Work Club is a 60-person digital creative agency with clients like Heineken, BBC, Kraft and BT. We have creative, designers, strategists, producers, techies and a bunch of other people who combine to come up with big digital ideas for our clients.
But could they deliver the goods from home?
With necessity being the mother of invention, combined with the proliferation of tools in online and social, why wouldn't we shake off the shackles of conventional business practices and virtually run our business successfully through a host of online and social tools and technologies? The theory went that going completely virtual would free up peoples' creativity. Less time stuck on the underground means more time having ideas.
And as a digital agency focused on understanding how consumers embrace digital culture, it stands to reason that we should walk the walk ourselves and demonstrate our own commitment to technology. It would hardly be the greatest leap in any case, as we were already well versed in using tools like Google Hangouts, Google Docs, DropBox and VPN as well as Gmail and phone.
So we decided to go for it. During the first week of the Olympics we closed the physical agency, a 6000 square ft ex-hop warehouse near Borough Market and forced all employees to work remotely, either at home, or in a convenient spot that worked for them. A hashtag soon made its way onto Twitter, with #workcloud featuring in tweets that bragged of comfy workstations, delicious home-prepared lunches and crucially, of productivity.
So, did it work? Yes and No.
We expected to learn a lot from this trial week, and we were open to failing a bit.
The general consensus was that concentration genuinely soared, people could focus better, and this meant faster and more autonomous working. Prizes were suggested for those who managed to leave the country without any discernible drop in productivity. And although no-one actually tried it, healthy competition on the most inspiring remote workplaces developed. The best "office" at the start of the week went to a trendy East London bike café.
The week shocked everyone in the agency (from finance people to creatives) into learning about, and using the tools fully and properly.

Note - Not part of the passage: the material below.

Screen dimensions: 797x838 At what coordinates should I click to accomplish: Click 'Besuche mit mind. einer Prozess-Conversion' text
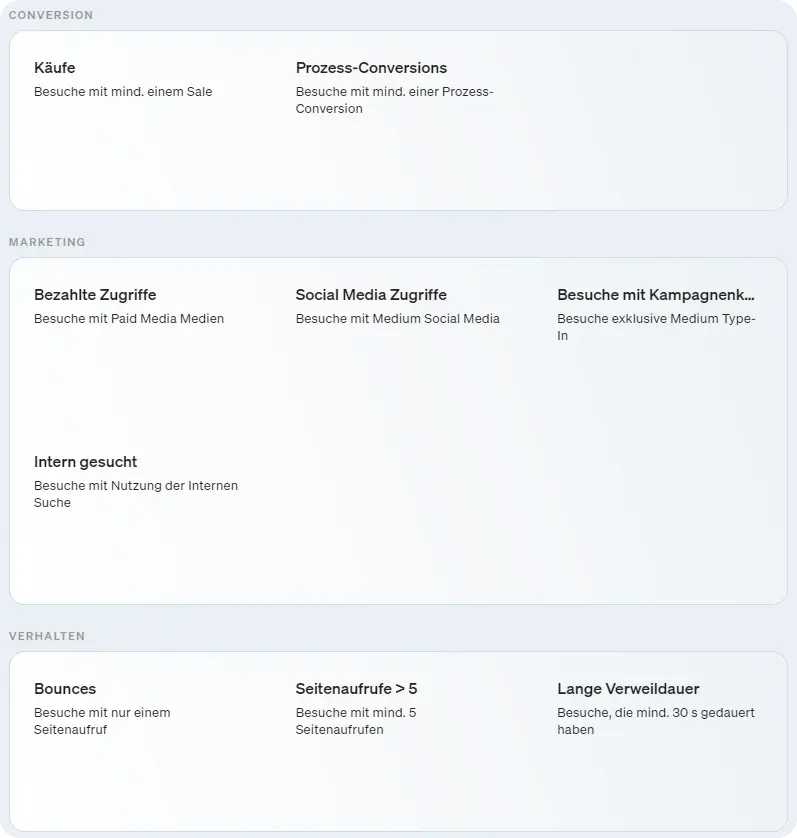click(394, 100)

It was great for task-based stuff (our office is open-plan so it can be very hard to concentrate).
Personally, I hated it.
I'm far from being a Victorian boss, but I think its really important to catch people doing stuff right as well as wrong. Agency life isn't very structured - a lot of the best stuff happens randomly.
So when it costs £26,000 a day to run the business, I don't just want to see everyone's focused on the right stuff, I want to see sparks flying, I want to hear smart builds on daft thoughts - and above all, I want to see passionate people smiling, sparring, shouting and shoving. Which doesn't happen much on Skype.
Humans thrive and positive cultures grow when people share a creative space. Send them home and they'll bash out their work then gawp at the Olympics. Obviously I didn't. Not once.